At the end Eliza finally challenges Higgins on how he treats people; he basically says that he is mean to everybody, and Eliza eventually seems to go along with this. However, there is a huge difference in how he talks to Pickering and how to talks to Eliza. In "A Hymn To Him" he complains about women in general, yet Eliza has done none of the things he complains about; in fact, all she has demanded is to be treated with respect~! I thought it was telling in the confrontation scene at Higgins' mother's home, Higgins appears to be pouting in the corner because the women aren't doing what he is telling them to do! At the end I guess we are supposed to understand that Higgins has come to enjoy Eliza's company much in the same way that he enjoys Pickering's, and that knowing this is enough for her. If this is the case I would have liked it spelled out more clearly. Frankly, I was hoping she wouldn't go back. To me it seems too much like an abusive relationship.I know that sounds harsh, and I have re-read this twice to figure out some way to write it more softly, but it's really how I feel. Higgins is a cad and a pompous ass, and I don't "get" his attractiveness as a character.
2. The music and lyrics are poorly presented
My parents had a copy of this LP around the house when I was a child, but tellingly, it was of the Broadway show (starring Julie Andrews), not the motion picture soundtrack. There are a few songs here that have become well-known Standards. However, I would argue that none of the versions for this film were done very well. For one thing, Audrey Hepburn very obviously is not singing here; the singer is Marni Nixon, who also famously dubbed for Deborah Kerr in The King And I and Natalie Wood in West Side Story. Unfortunately, the voice of Marni Nixon doesn't match Audrey Hepburn's speaking voice at all. So even the songs that I do like ("The Rain In Spain," and "I Could Have Danced All Night") don't fare very well in this version.
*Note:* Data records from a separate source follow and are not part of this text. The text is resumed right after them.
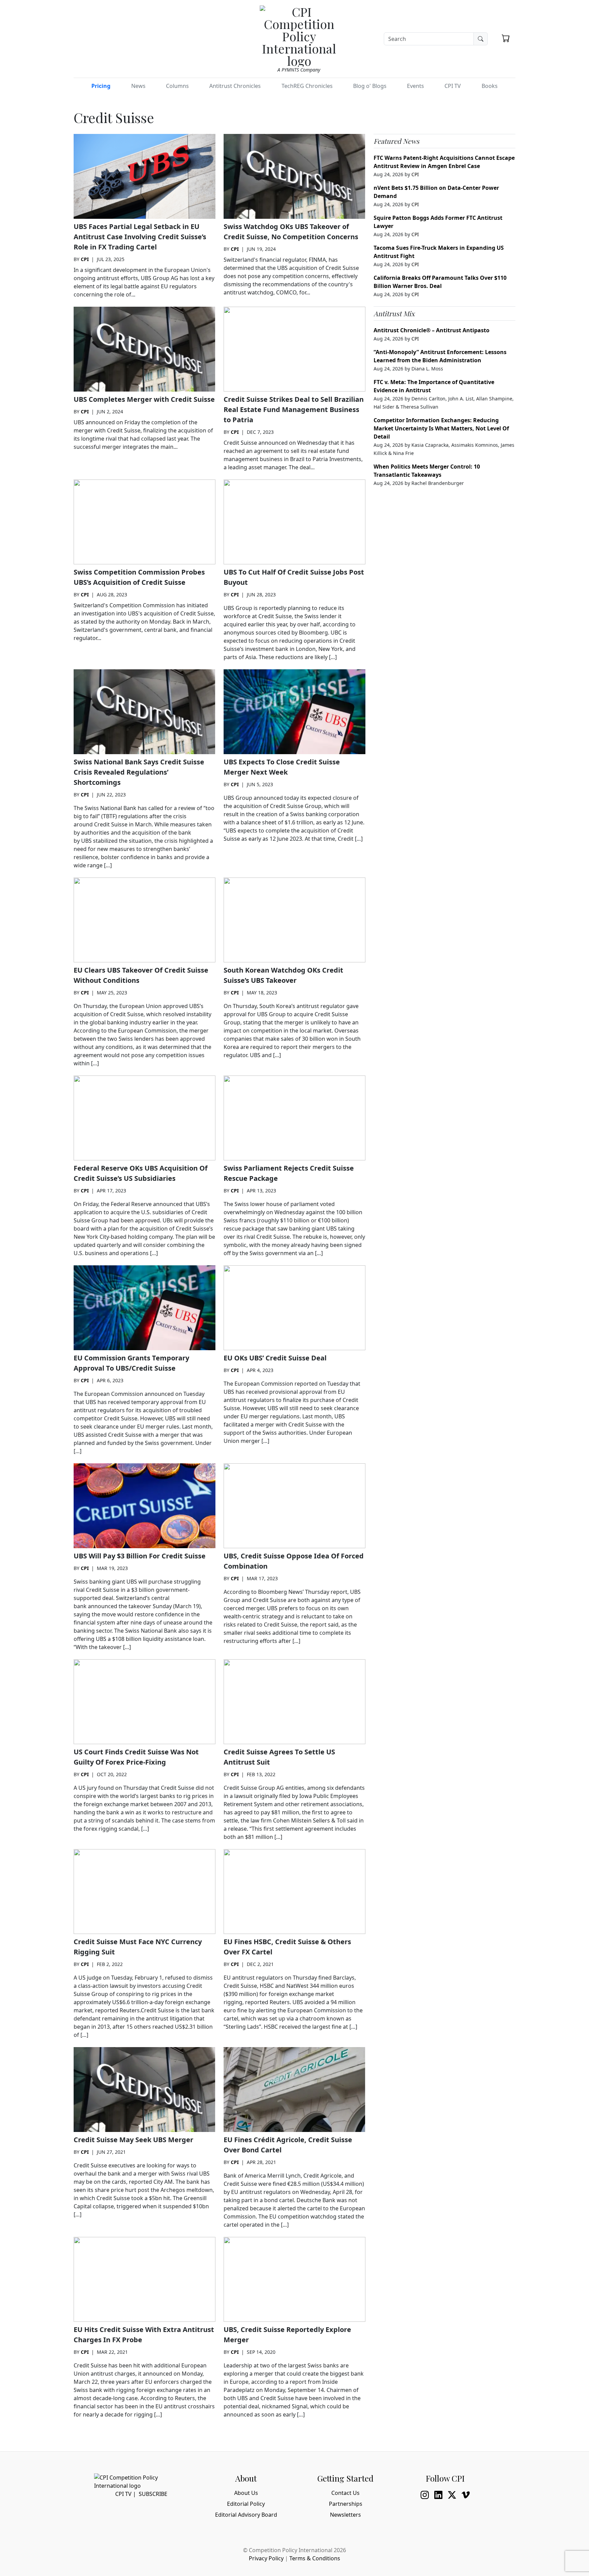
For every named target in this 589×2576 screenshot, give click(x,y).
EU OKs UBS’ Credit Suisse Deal (275, 1357)
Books (490, 86)
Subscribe (153, 2494)
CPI (85, 259)
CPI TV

For another, Rex Harrison doesn't sing his songs, either, choosing instead to speak-sing them. One or two of these types of presentations might have been nice, but all of them? Plus, most of Higgins' songs are as unpleasant as Higgins' personality is ("Why Can't The English" is just snobbery set to music, and "I'm An Ordinary Man" is misogynist rhetoric). As a side-note, was that really Hyde-White's voice singing along with "The Rain In Spain" and "You Did It?" Pickering has a deep bass singing voice which doesn't match Hyde-White's high, nasal speaking voice at all. So whether it was his actual voice or not, it was very incongruous. Lastly, I really like the romanticism of "The Street Where You Live,"  but the version here by Jeremy Brett as Freddy is not to my liking. I'm not sure why, but of all the versions I've heard, this is one I don't really like. So this film's music just leaves me cold. 
3. The film is technically ordinary.
The Overture takes four minutes and what do we look at while it is playing? Flowers! When the action finally starts, where do we go but to an obvious sound-stage representing London. Say what I do about the quality of Gigi, at the very least it was filmed mostly on-location in Paris. Those scenes that were not actually in Paris certainly did not look as much like a sound-stage as My Fair Lady's London does! Also, the choreography of "Wouldn't It Be Loverly" is pedestrian in the extreme, and of course it doesn't help that you can tell the buildings supposedly one block over are painted back-drops. The horse race scenes specifically are awful! Does anyone believe that this is really London? Sure, I might be spoiled what with actual NYC in West Side Story and the actual Sahara in Lawrence, but, really, isn't that what helps make a film Best Picture?  There were no scenes that stood out as having been especially well shot. The whole thing just felt very very pedestrian.
Believe it or not, there were certain parts of the film that I did like. The costumes, of course, were magnificent. Everyone LOOKED great! The Study in Higgins' home is a wonderful set, what with its multiple floors and spiral staircase. All of the scenes played there were fun to watch, even if the dialogue or singing were off. One of the best scenes is between Higgins, Pickering, and Eliza's father, played by Stanley Holloway. He has heard that Eliza has come to live with Higgins, so he wants to try to extort money from him. Their playful banter back-and-forth is the best part of the show. When he shows up later, a victim of inherited money, "Get Me To The Church On Time" is another fun moment.
After I watched this film again (I saw it years ago in college and hated it then, too) I tried to read other reviews and commentary on it to see if my point of view was somehow off. From what I could find, many people seem to think the affection between Higgins and Eliza is more strongly implied than I did. That must be, because otherwise Rex Harrison won Best Actor for one of the most unpleasant lead characters I have ever had to endure.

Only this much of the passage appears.